**To do**
[a] Reproduce the passage of the Bi Feiyu interview excerpt that starts at "You mention the" and ends at "relationship with society.".
[b] Which people are named in the Bi Feiyu interview excerpt? List every one.

**Source excerpt**
October 20, 2011Leave a commentFeatured, NovelsBy Bertrand Mialaret

The first part of the interview with Bi Feiyu in Paris was published, with the review of his book “The Blind”, on Rue89; you will find here what is related to his writing …

The ‘long list’ of the novels for the Mao Dun award has led to controversy:

 

It is true that on this list and among the winners, there are Presidents and Vice Presidents of the regional groups of the Writers Union. It’s actually quite normal because if an author is recognized in China, he quickly becomes Vice President of the regional group. But in the future this will change and there are more and more young writers who do not belong to the Union.

You mention the criticism of Han Han who said that the Union is useless. It is true that the Union has not much use for literature. It is useful for our generation, not for the young. When we left university, it was the State which was assigning positions, and now young people find themselves their work and no longer have the same relationship with society.

**Stored rows**
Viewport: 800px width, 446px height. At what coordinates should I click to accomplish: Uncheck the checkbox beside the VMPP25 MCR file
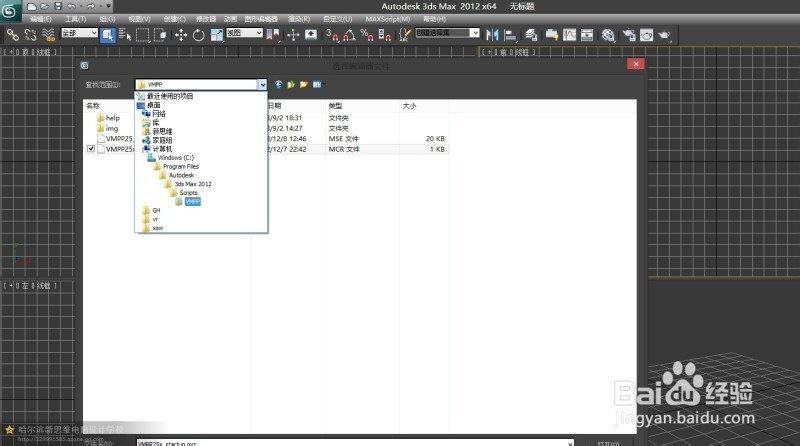click(x=92, y=149)
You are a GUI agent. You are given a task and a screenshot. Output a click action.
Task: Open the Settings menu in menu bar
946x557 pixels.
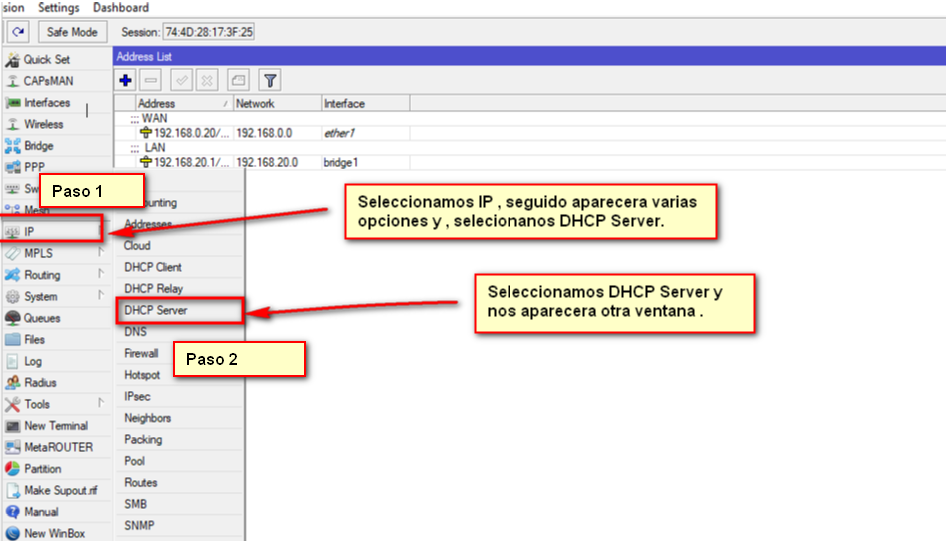click(x=59, y=8)
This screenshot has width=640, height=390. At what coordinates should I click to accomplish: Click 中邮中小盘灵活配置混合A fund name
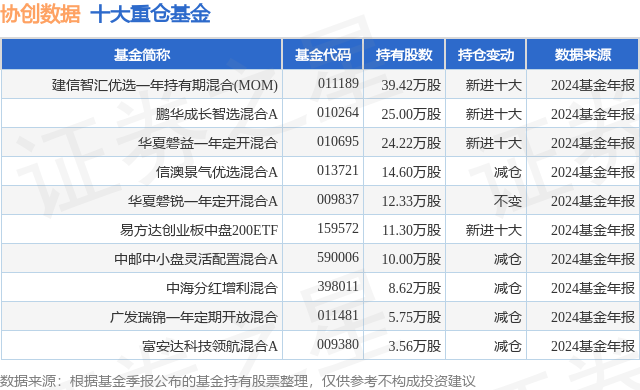pyautogui.click(x=196, y=259)
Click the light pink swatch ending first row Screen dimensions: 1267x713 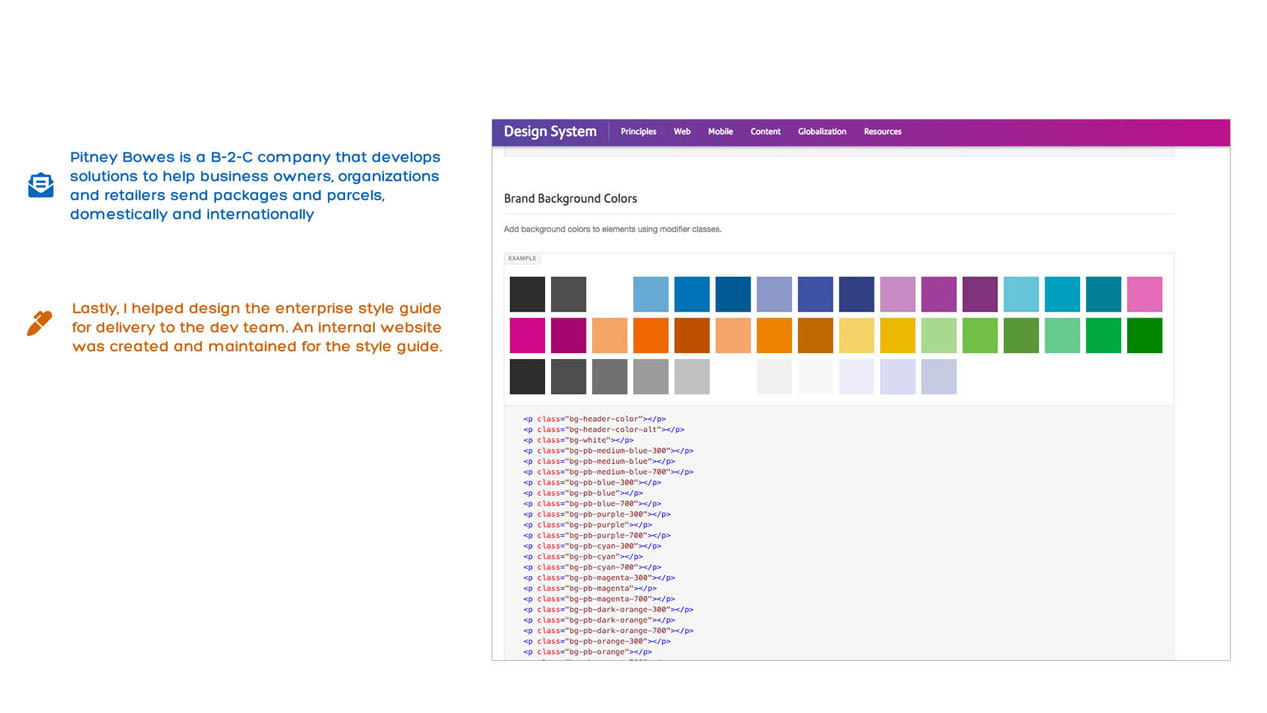tap(1144, 295)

**Answers below**
[a]
You mention the criticism of Han Han who said that the Union is useless. It is true that the Union has not much use for literature. It is useful for our generation, not for the young. When we left university, it was the State which was assigning positions, and now young people find themselves their work and no longer have the same relationship with society.

[b]
Bertrand Mialaret
Bi Feiyu
Han Han